Document excerpt
# # # #

THE SUNSHINE OF BETTER FORTUNE

After pledging, in my last post of October 2010, to do a better job of updating my blog, I have--obviously--failed to peform as advertised. The reasons are several, but the chief one is that I've been working very hard to complete the sequel to Nor the Battle to the Strong, my 2008 novel about the American Revolution in the South.

Its working title is The Sunshine of Better Fortune, a phrase taken from Major General Nathanael Greene's parting address to his army in the spring of 1783. When Green used those words, he was looking toward a bright future for the American nation he and his army had just helped to establish. But while he had won his war, he had also lost both his personal wealth and, to some extent, the good regard of his heretofore faithful soldiers. He was looking from a deep darkness into the light of hope.

# # # #

Data section

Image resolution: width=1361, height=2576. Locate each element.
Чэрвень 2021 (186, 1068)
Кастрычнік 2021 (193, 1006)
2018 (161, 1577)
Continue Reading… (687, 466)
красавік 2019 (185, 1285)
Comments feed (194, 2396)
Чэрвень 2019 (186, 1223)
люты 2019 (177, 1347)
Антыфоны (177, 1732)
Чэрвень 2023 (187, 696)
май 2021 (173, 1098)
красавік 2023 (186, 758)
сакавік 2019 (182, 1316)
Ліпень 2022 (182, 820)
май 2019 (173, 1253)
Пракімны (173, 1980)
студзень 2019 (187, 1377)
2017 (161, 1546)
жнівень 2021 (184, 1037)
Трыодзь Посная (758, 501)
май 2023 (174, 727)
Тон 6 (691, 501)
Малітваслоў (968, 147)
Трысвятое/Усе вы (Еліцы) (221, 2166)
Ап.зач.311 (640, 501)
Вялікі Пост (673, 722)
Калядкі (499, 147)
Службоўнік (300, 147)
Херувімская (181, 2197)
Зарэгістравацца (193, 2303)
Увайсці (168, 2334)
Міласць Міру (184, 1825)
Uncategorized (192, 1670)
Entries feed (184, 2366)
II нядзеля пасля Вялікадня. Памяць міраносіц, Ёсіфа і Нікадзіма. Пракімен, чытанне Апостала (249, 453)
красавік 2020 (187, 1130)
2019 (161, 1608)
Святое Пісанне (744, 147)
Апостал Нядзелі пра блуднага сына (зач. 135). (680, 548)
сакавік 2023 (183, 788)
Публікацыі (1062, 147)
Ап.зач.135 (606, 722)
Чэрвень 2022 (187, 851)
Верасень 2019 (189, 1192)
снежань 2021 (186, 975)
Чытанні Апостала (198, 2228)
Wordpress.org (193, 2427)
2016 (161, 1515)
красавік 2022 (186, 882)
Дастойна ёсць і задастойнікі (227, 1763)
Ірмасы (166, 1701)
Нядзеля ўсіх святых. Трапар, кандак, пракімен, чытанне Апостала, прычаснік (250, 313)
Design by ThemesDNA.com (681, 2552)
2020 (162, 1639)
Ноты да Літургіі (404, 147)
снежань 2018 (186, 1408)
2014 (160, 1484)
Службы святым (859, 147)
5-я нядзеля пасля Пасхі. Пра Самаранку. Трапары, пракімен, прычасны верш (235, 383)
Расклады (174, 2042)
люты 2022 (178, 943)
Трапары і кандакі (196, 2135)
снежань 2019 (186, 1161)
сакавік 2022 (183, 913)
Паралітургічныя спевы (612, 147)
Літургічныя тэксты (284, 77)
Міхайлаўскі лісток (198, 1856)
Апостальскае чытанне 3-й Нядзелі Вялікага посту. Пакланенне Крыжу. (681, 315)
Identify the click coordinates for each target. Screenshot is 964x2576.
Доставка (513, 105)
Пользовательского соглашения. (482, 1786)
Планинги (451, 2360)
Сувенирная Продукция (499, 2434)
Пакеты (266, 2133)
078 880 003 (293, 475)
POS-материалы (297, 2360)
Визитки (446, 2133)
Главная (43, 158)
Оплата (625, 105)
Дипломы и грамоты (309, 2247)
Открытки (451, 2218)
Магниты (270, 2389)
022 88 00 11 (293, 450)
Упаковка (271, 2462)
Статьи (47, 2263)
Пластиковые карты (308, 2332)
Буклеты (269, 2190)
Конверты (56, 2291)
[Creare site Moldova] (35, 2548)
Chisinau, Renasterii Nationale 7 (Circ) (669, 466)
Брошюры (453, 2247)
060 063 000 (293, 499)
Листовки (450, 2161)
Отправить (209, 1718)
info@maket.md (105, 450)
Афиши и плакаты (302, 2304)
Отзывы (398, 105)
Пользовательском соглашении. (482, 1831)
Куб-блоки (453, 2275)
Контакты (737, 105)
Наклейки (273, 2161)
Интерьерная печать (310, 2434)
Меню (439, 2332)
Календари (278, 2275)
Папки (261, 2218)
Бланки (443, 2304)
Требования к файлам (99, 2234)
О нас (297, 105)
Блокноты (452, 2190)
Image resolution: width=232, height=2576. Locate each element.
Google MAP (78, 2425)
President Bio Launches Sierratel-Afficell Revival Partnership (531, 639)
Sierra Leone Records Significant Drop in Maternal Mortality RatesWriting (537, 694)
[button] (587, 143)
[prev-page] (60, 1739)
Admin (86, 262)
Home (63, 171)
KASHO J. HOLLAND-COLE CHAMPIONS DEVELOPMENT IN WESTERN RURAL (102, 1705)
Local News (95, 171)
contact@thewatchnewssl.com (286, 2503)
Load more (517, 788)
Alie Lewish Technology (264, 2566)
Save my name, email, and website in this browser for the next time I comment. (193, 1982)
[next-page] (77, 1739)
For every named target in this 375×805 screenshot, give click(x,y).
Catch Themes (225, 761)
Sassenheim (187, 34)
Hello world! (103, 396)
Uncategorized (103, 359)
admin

# # # #

Task list
A - According to the blog post about the novel sequel, what is the source of the phrase used as the working title?
B - Reproduce the part of the blog post about the novel sequel from "Its working title" to "light of hope.".
C - Carry on the blog post about the sequel titled The Sunshine of Better Fortune, starting after its last sentence.

Responses for each task
A - It comes from Major General Nathanael Greene's parting address to his army in the spring of 1783.

B -
Its working title is The Sunshine of Better Fortune, a phrase taken from Major General Nathanael Greene's parting address to his army in the spring of 1783. When Green used those words, he was looking toward a bright future for the American nation he and his army had just helped to establish. But while he had won his war, he had also lost both his personal wealth and, to some extent, the good regard of his heretofore faithful soldiers. He was looking from a deep darkness into the light of hope.

C -
The story of the last year and a half of the Revolutionary War in the South is both grim and inspiring; I won't spoil the novel by divulging details here, but suffice it to say, Greene and his men, and their women, were tested to their limits by severe trials both on the battlefield and off. Yet despite these difficulties, it was also a time when men and women could find love or recover a lost love; share the unique bond that unites those who fight for their lives and for a cause; and be satisfied that they had struggled successfully to attain a high and worthy purpose.

I've found that story so compelling that I've devoted all my energies to it for these past several months. The story is so large and so important that I've often doubted my ability to do it justice. But in spite of everything I've kept steadily at it, till I've reached the point when I can just catch a glimmer of its ending; thus I've told myself I'll complete it by summer's end or by early fall at the latest. Then of course I'll have to try to get it published--no mean achievement given the current economic environment.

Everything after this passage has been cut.